Theorem reurab 33674

Description: Restricted existential uniqueness of a restricted abstraction. (Contributed by Scott Fenton, 8-Aug-2024.)

Hypothesis

Ref	Expression
reurab.1	⊢ (𝑥 = 𝑦 → (𝜑 ↔ 𝜓))

Assertion

Ref	Expression
reurab	⊢ (∃!𝑥 ∈ {𝑦 ∈ 𝐴 ∣ 𝜓}𝜒 ↔ ∃!𝑥 ∈ 𝐴 (𝜑 ∧ 𝜒))

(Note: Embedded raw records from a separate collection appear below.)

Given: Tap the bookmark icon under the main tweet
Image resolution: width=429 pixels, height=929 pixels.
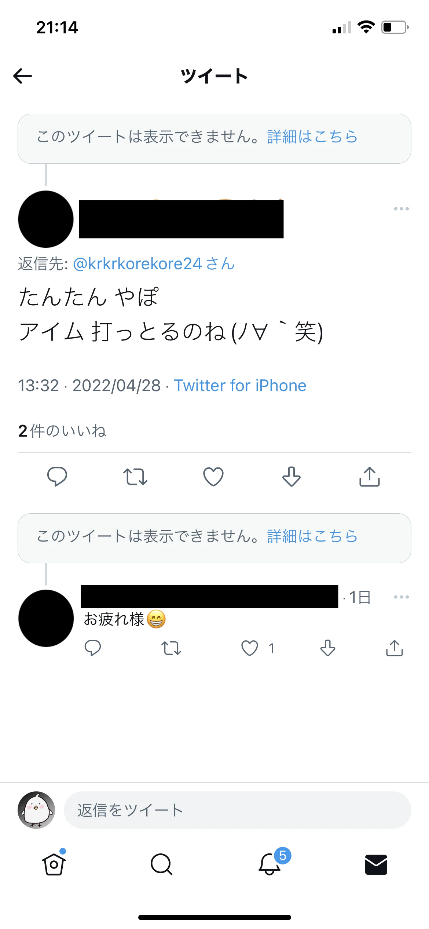Looking at the screenshot, I should 291,477.
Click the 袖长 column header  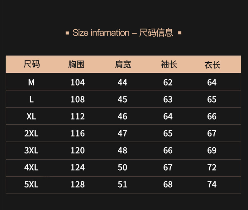[169, 65]
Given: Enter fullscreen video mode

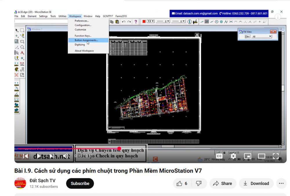Looking at the screenshot, I should pos(276,156).
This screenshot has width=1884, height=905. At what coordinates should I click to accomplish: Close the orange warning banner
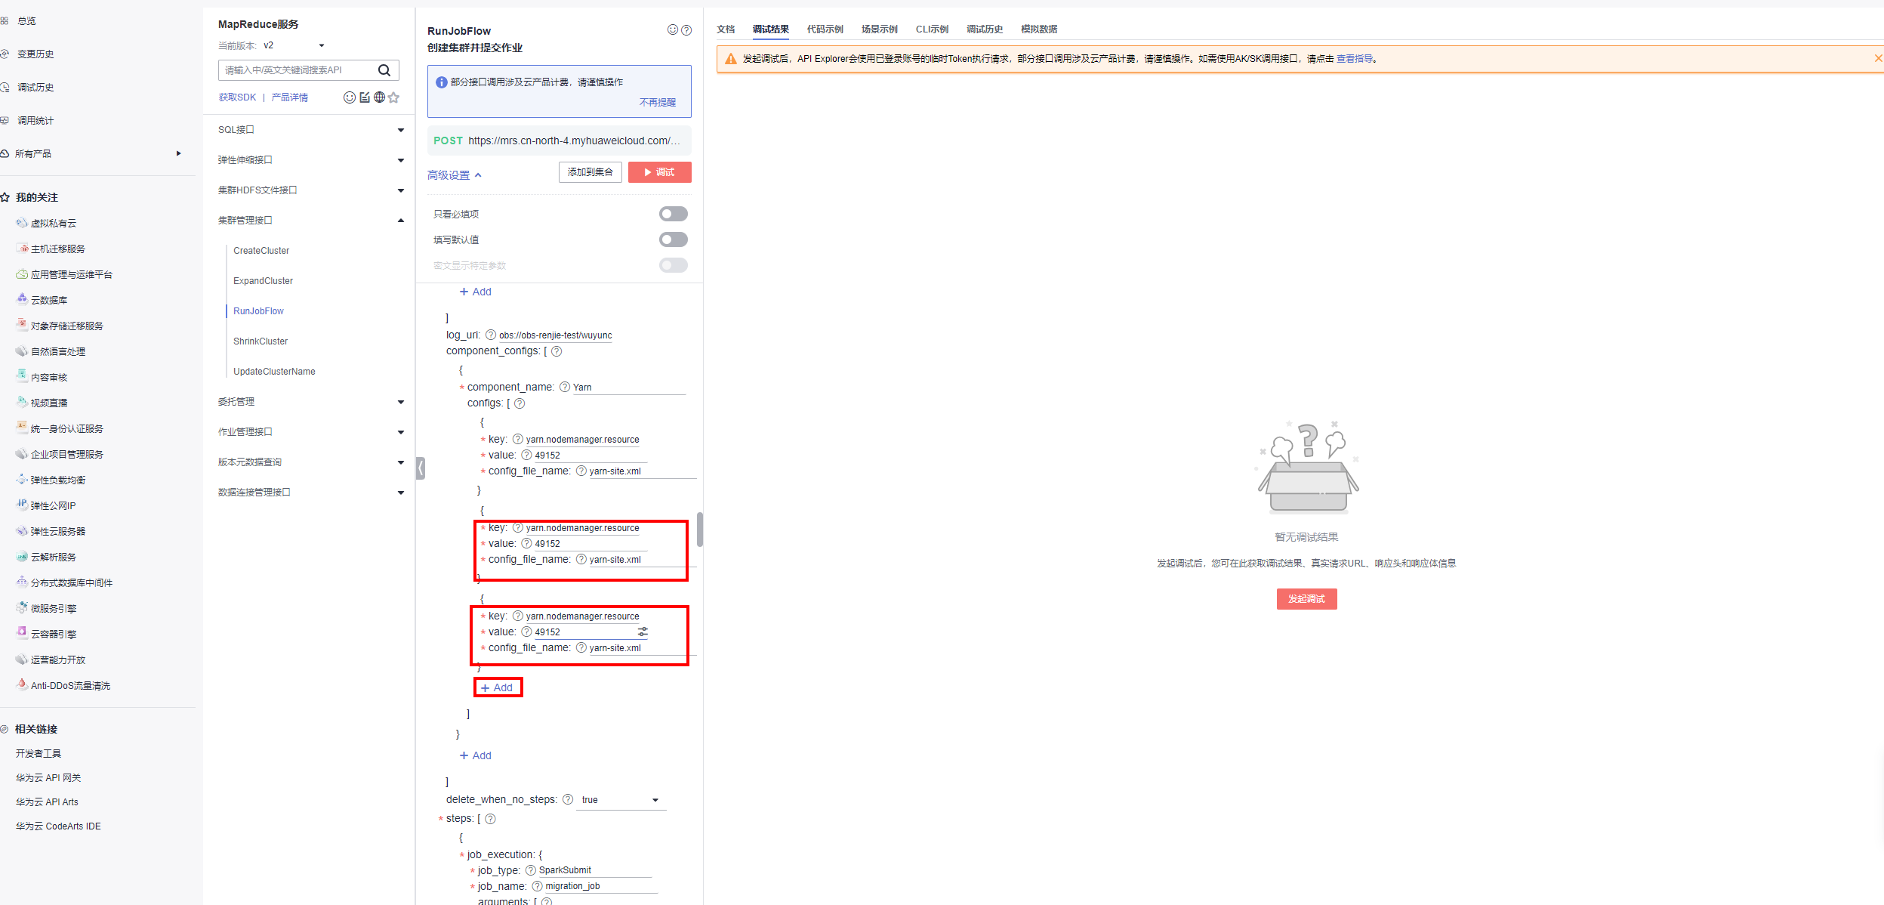[1877, 59]
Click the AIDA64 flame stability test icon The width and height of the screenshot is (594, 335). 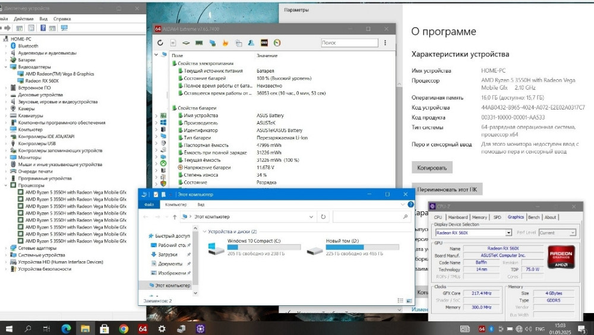tap(225, 43)
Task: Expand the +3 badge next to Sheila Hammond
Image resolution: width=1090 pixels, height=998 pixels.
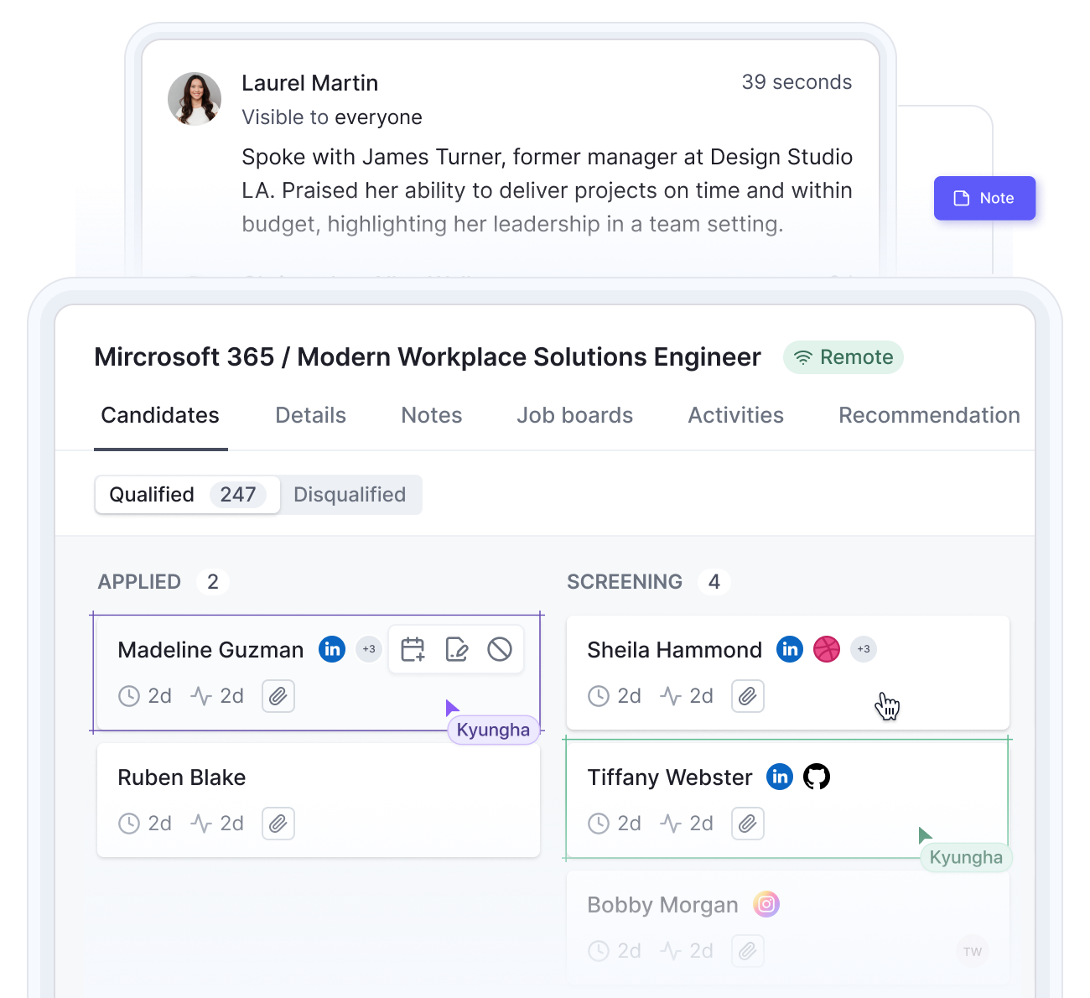Action: 864,649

Distinct variable groups:   𝑦,𝐴   𝜑,𝑦   𝑥,𝑦

Allowed substitution hints:   𝜑(𝑥)   𝜓(𝑥,𝑦)   𝜒(𝑥,𝑦)   𝐴(𝑥)

Proof of Theorem reurab

Step	Hyp	Ref	Expression
1		reurab.1	. . . . . . . 8 ⊢ (𝑥 = 𝑦 → (𝜑 ↔ 𝜓))
2	1	bicomd 222	. . . . . . 7 ⊢ (𝑥 = 𝑦 → (𝜓 ↔ 𝜑))
3	2	equcoms 2023	. . . . . 6 ⊢ (𝑦 = 𝑥 → (𝜓 ↔ 𝜑))
4	3	elrab 3624	. . . . 5 ⊢ (𝑥 ∈ {𝑦 ∈ 𝐴 ∣ 𝜓} ↔ (𝑥 ∈ 𝐴 ∧ 𝜑))
5	4	anbi1i 624	. . . 4 ⊢ ((𝑥 ∈ {𝑦 ∈ 𝐴 ∣ 𝜓} ∧ 𝜒) ↔ ((𝑥 ∈ 𝐴 ∧ 𝜑) ∧ 𝜒))
6		anass 469	. . . 4 ⊢ (((𝑥 ∈ 𝐴 ∧ 𝜑) ∧ 𝜒) ↔ (𝑥 ∈ 𝐴 ∧ (𝜑 ∧ 𝜒)))
7	5, 6	bitri 274	. . 3 ⊢ ((𝑥 ∈ {𝑦 ∈ 𝐴 ∣ 𝜓} ∧ 𝜒) ↔ (𝑥 ∈ 𝐴 ∧ (𝜑 ∧ 𝜒)))
8	7	eubii 2585	. 2 ⊢ (∃!𝑥(𝑥 ∈ {𝑦 ∈ 𝐴 ∣ 𝜓} ∧ 𝜒) ↔ ∃!𝑥(𝑥 ∈ 𝐴 ∧ (𝜑 ∧ 𝜒)))
9		df-reu 3072	. 2 ⊢ (∃!𝑥 ∈ {𝑦 ∈ 𝐴 ∣ 𝜓}𝜒 ↔ ∃!𝑥(𝑥 ∈ {𝑦 ∈ 𝐴 ∣ 𝜓} ∧ 𝜒))
10		df-reu 3072	. 2 ⊢ (∃!𝑥 ∈ 𝐴 (𝜑 ∧ 𝜒) ↔ ∃!𝑥(𝑥 ∈ 𝐴 ∧ (𝜑 ∧ 𝜒)))
11	8, 9, 10	3bitr4i 303	1 ⊢ (∃!𝑥 ∈ {𝑦 ∈ 𝐴 ∣ 𝜓}𝜒 ↔ ∃!𝑥 ∈ 𝐴 (𝜑 ∧ 𝜒))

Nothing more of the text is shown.